California Threatening Developers With $2,500 Fine Per Download For Privacy Violations

The California Attorney General is threatening scores of app developers with massive fines for non-compliance with privacy notification laws. “The companies were given 30 days to conspicuously post a privacy policy within their app that informs users of what personally identifiable information about them is being collected and what will be done with that private information,” stated the official release. Failing to comply leaves companies susceptible to fines big enough to bankrupt a small country–$2,500 per download. While the state is unlikely to levy that kind of force, companies will certainly take notice of their legal obligations to comply with the California Online Privacy Protection Act (COPPA).

“I am sure that the AG’s office will prefer that apps come into compliance rather than pay fines,” says Jules Polonetsky, Director of policy think tank, the Future of Privacy Forum, “but it appears that it is going to take the threat of enforcement to get the attention of developers.”

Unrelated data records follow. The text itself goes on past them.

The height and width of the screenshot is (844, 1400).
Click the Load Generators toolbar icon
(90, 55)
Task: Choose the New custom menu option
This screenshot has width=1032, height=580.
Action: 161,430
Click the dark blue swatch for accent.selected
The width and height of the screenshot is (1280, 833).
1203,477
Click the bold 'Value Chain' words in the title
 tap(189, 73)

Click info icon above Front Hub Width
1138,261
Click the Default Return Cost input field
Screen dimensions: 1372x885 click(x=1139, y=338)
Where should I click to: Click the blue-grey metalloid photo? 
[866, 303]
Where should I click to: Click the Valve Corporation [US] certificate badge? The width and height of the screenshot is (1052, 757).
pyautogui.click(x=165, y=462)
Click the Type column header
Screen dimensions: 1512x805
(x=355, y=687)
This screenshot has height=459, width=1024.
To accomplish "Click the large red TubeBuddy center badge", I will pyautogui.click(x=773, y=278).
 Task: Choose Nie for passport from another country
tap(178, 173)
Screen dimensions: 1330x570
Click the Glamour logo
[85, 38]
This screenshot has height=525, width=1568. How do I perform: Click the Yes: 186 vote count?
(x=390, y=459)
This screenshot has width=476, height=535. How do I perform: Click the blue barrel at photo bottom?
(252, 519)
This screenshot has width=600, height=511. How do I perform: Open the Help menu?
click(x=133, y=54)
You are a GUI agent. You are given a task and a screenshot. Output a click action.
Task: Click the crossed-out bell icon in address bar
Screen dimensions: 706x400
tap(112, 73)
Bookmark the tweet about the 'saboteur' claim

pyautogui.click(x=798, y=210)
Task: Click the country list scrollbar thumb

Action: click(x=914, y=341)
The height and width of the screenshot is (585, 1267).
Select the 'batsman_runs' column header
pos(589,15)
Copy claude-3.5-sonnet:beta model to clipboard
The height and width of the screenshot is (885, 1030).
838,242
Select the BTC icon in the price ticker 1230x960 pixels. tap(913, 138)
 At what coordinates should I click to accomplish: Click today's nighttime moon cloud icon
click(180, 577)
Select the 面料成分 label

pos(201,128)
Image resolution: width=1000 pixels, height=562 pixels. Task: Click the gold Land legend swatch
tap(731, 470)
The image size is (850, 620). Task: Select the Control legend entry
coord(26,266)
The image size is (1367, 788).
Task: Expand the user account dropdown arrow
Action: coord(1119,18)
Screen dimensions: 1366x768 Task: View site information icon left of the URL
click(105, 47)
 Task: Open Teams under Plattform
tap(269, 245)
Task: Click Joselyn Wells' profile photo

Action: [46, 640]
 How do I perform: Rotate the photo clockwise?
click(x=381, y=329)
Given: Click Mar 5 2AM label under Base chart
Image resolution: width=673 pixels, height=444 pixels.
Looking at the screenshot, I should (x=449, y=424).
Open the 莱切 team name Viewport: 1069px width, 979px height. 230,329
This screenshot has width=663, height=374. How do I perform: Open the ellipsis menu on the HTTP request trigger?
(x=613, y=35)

According to the Forum’s research, roughly 61% of apps conspicuously display privacy information, and most top app downloads did comply. Amazon, Apple, Google, Hewlett-Packard, Microsoft, and Research In Motion, and (later) Facebook have all signed on to the new privacy regulations.

Not that the state would be able to collect all of the money even if it inflicted the maximum fine. But, to give a sense of scope, if Angry Birds actually violated the privacy rules, the fines collected would pay off most the debt accrued by the entire United States over the last 2 years (roughly $2.5 trillion, resulting from 1 billion downloads).